Nuestra personalidad se fragua, en parte, por las características que tiene nuestro hogar de la infancia, como sugiere un extenso estudio llevado a cabo por Shigehiro Oishi y Ulrich Schimmack.
En el estudio se realizaron más de 7 000 entrevistas a personas que, de niños, se habían mudado de domicilio con frecuencia (por ejemplo, porque sus padres cambiaban de trabajo).
Hogar y felicidad
En el estudio se estableció una correlación entre el cambio frecuente de hogar y una disminución del bienestar psicológico, la satisfacción con la vida y la frecuencia de relaciones personales significativas en la edad adulta.
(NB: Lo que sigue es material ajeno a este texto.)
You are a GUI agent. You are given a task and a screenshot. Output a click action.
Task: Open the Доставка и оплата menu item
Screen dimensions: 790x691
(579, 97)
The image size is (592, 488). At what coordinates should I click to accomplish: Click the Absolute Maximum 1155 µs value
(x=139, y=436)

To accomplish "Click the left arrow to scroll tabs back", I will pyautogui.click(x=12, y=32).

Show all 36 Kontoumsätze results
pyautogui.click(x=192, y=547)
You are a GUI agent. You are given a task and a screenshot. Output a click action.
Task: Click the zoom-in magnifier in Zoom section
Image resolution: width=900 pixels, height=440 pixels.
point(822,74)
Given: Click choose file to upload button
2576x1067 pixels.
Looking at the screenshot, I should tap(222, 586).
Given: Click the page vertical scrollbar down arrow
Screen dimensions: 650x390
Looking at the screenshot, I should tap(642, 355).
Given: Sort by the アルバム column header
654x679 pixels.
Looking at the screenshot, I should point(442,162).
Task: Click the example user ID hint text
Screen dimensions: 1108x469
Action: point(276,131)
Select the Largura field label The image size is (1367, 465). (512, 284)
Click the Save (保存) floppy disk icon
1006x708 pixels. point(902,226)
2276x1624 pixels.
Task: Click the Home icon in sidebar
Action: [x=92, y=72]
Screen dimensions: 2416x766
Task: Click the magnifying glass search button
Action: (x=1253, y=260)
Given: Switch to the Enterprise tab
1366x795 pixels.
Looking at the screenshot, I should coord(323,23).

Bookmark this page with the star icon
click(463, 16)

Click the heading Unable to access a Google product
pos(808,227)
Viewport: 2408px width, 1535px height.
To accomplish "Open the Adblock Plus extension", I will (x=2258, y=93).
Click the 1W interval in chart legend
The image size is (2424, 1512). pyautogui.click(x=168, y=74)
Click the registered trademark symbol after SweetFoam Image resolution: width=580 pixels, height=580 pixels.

Como abunda en ello Dean Burnett en su libro El cerebro feliz:
Dicho con otras palabras, crecer sin un hogar estable y continuado durante la infancia puede hacer que una persona sea menos feliz de adulta. He ahí un vínculo muy claro entre nuestro hogar, nuestro cerebro y la felicidad.
Hay un matiz que señalar: el efecto negativo de la inestabilidad del hogar se detectaba en las personas introvertidas, no en las extrovertidas. Quizá porque la fuente de la infelicidad no era el cambio de domicilio en sí, sino perder relaciones sociales duraderas y la dificultad de iniciar otras nuevas.
Estos hallazgos indican que los movimientos residenciales pueden ser un factor de riesgo para los introvertidos y que la extraversión puede ser un recurso interpersonal para las relaciones sociales y el bienestar entre las sociedades que cambian de lugar de residencia a menudo.